The guard looks up as I approach, and nods. As acting chief of “Mental Health,” I’m a regular over here at the “Bing” – an unlikely nickname for this five-story tower of nothing but solitary cells — 100 of them on each floor. Designed for Rikers Island’s most recalcitrant inmates, the occupants of these cells have been pulled out of general population for fighting, weapons possession, disobeying orders, assault on staff. The guards refer to them as “the baddest of the bad” – “the worst of the worst.” I’m not so sure about that.

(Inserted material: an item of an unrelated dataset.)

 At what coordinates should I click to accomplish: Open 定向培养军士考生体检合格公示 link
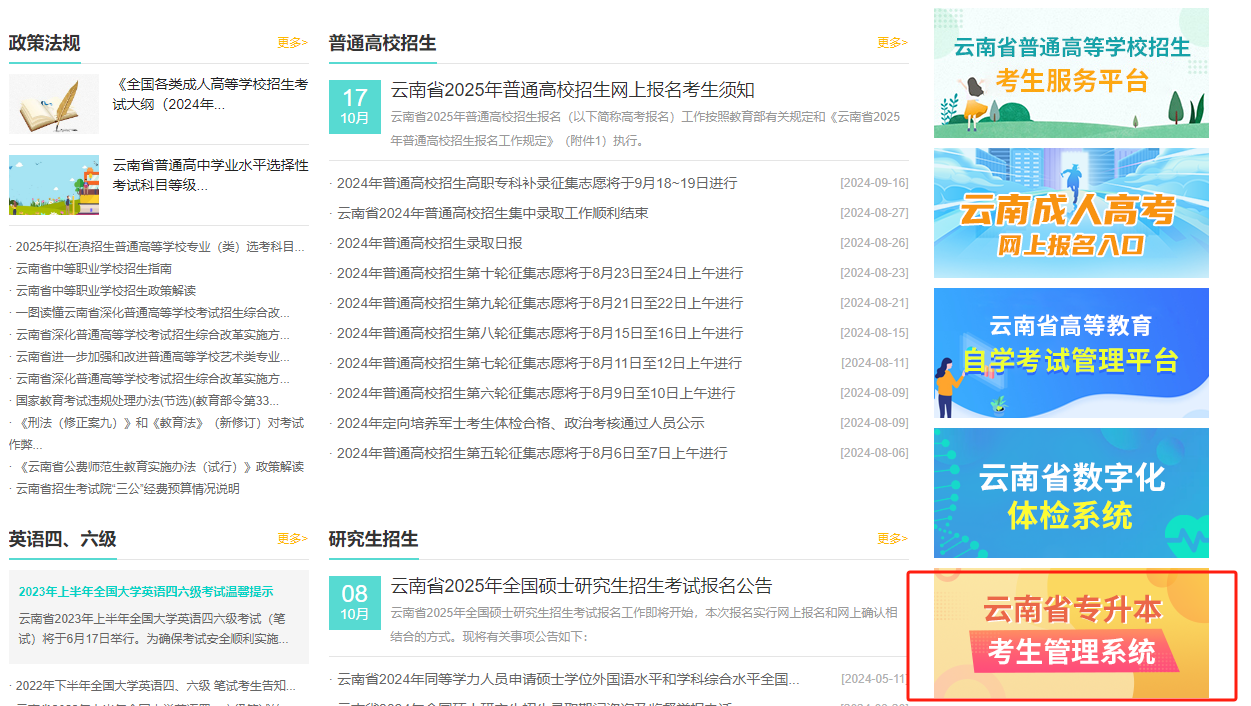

The guard throws a switch and the barred gate shudders and starts opening. Around a bend, I step into an elevator car. Since the problem inmate is on the third floor, I hold up three fingers to a corner camera, waiting to be spotted on a TV monitor. This is no ordinary elevator — no buttons to push here, likely engineered for some security purpose. The sweaty little box starts lifting, and as the muffled wails of the punished echo through, my stomach tightens — the way it does every time I’m called over here, which is often. Solitary confinement is punishment taken to the extreme, inducing the bleakest of depression, plunging despair, and terrifying hallucinations. The Mental Health Department looms large in a solitary unit – doling out anti-depressants, anti-psychotics, and mountains of sleeping pills. If these inmates had no mental health issues before they entered solitary, they do now. But even the most potent medications reach only so far, and when they can no longer hold a person’s psyche together – when human behavior deteriorates into frantic scenes of self-mutilation and makeshift nooses – we’re called to a cell door.

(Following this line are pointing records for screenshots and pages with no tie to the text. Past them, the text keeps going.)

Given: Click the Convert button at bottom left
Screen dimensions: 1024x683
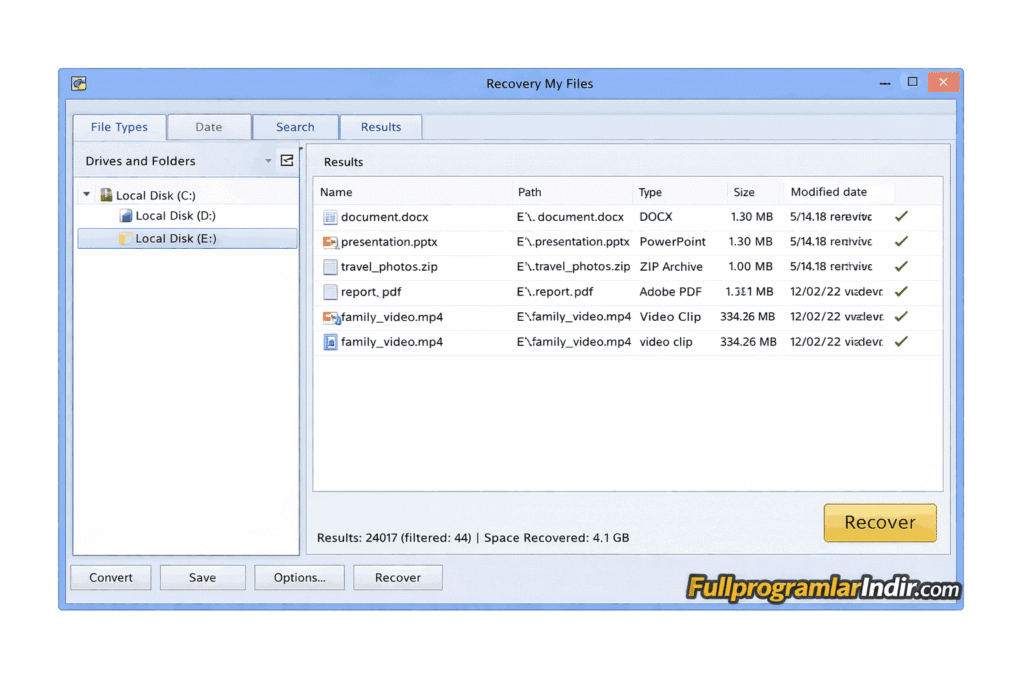Looking at the screenshot, I should 110,577.
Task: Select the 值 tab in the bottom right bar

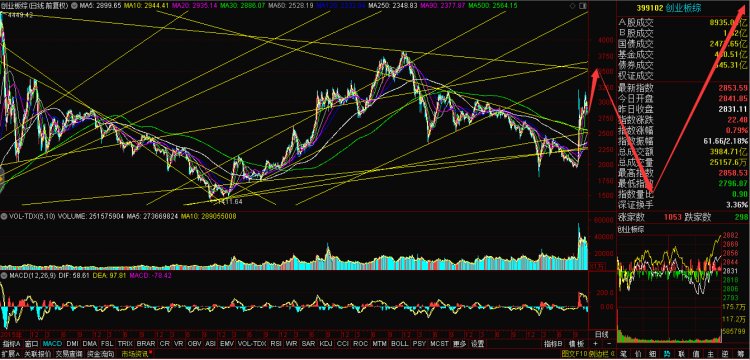Action: coord(696,354)
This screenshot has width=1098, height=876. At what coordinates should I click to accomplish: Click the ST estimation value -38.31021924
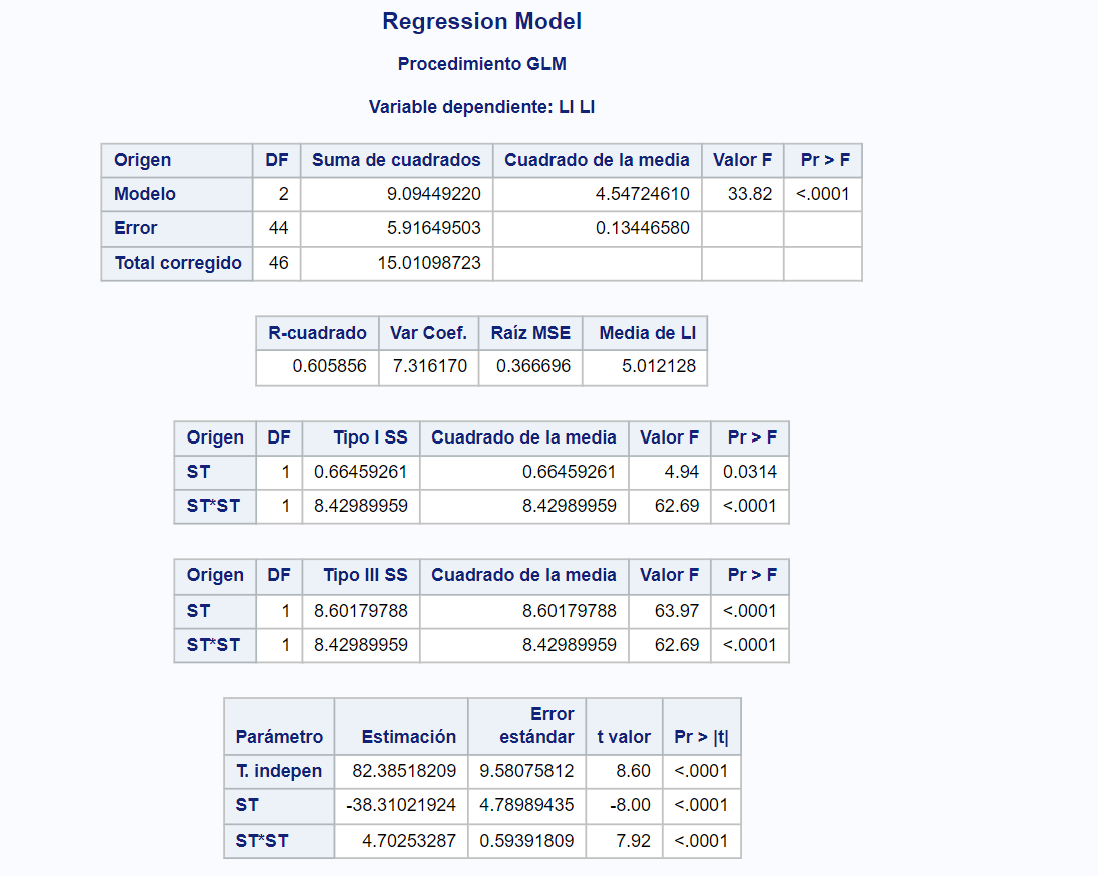(410, 806)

The elevator rattles open on the third floor. Ahead, a foreboding window separates two plain doors, each one leading onto a 50-cell wing. Behind the window, correctional staff hover over paperwork. A logbook is thrust out, I sign it, and point to the door on the left, ‘3 South.’ When the knob buzzes, I pull the door open and step into what feels like a furnace. A long cement floor is lined with gray steel doors that face each other – twenty-five on one side, twenty-five on the other. Each door has a small window at the top, and on the bottom, a flap for food trays.
At the far end, Dr. Diaz and Pete Majors are waiting for me. I hesitate for a moment, dreading the walk through the gauntlet of misery. The smell of vomit and feces hangs in the hot, thick air. Bracing myself, I start past the doors, trying to stay focused on my colleagues. Still, I can see their faces – dark-skinned, young – pressed up against the cell windows, eyes wild with panic. “Miss! Help! Please, Miss!!” They bang and slap the doors, sweaty palms sliding down the windows. “We’re dying in here, Miss – we’re dying!” Resisting my natural instinct to rush to their aid, I keep going, reminding myself that there’s a reason they’re in here – that they’ve done something to warrant this punishment. The guards, themselves sweat-soaked and agitated, amble from cell to cell, pounding the doors with their fists, spinning around and kicking them with boot heels — “SHUT—THE FUCK– UPPP!!”